— TASK TO COMPLETE —
Copy out everything in the data from the line containing "Image resolution: width=1366" down to the line containing "pos(130,599)", including both of those lines and nothing else.

— LISTED RECORDS —
* START *
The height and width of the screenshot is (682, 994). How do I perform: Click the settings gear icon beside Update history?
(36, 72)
* END *
* START *
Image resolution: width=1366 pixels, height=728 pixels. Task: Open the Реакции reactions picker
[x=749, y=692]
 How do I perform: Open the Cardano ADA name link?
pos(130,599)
* END *
* START *
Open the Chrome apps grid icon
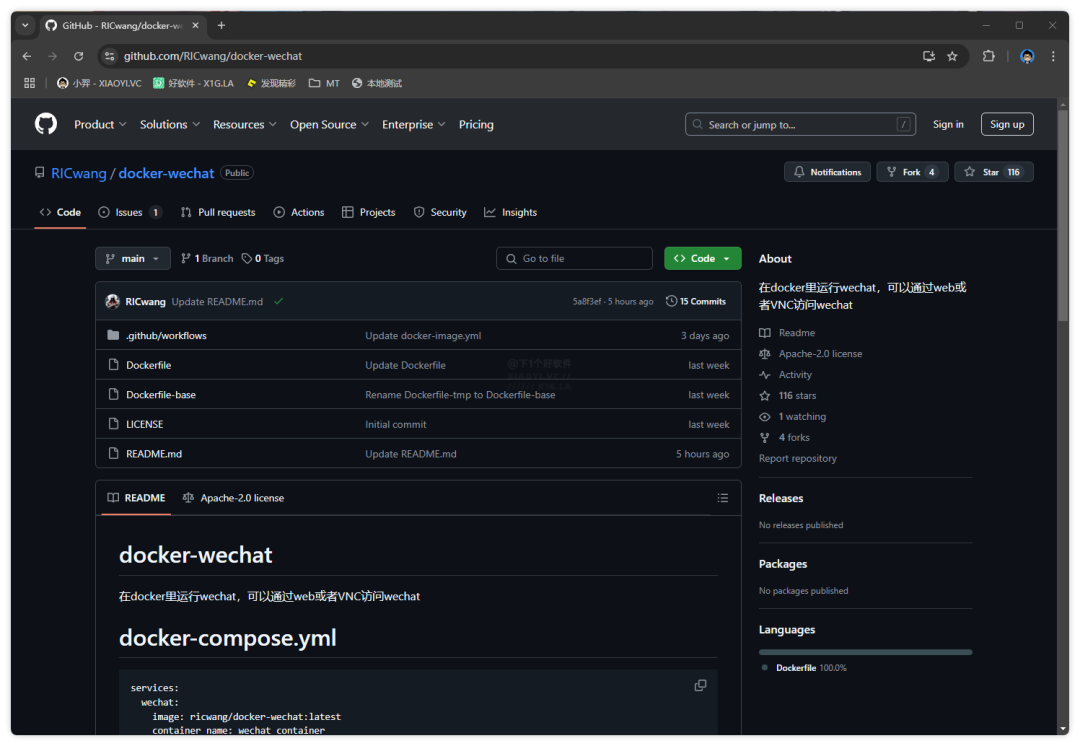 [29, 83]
* END *
— EXERCISE SOLUTION —
Image resolution: width=1366 pixels, height=728 pixels. Task: Open the Реакции reactions picker
[x=749, y=692]
 How do I perform: Open the Cardano ADA name link?
pos(130,599)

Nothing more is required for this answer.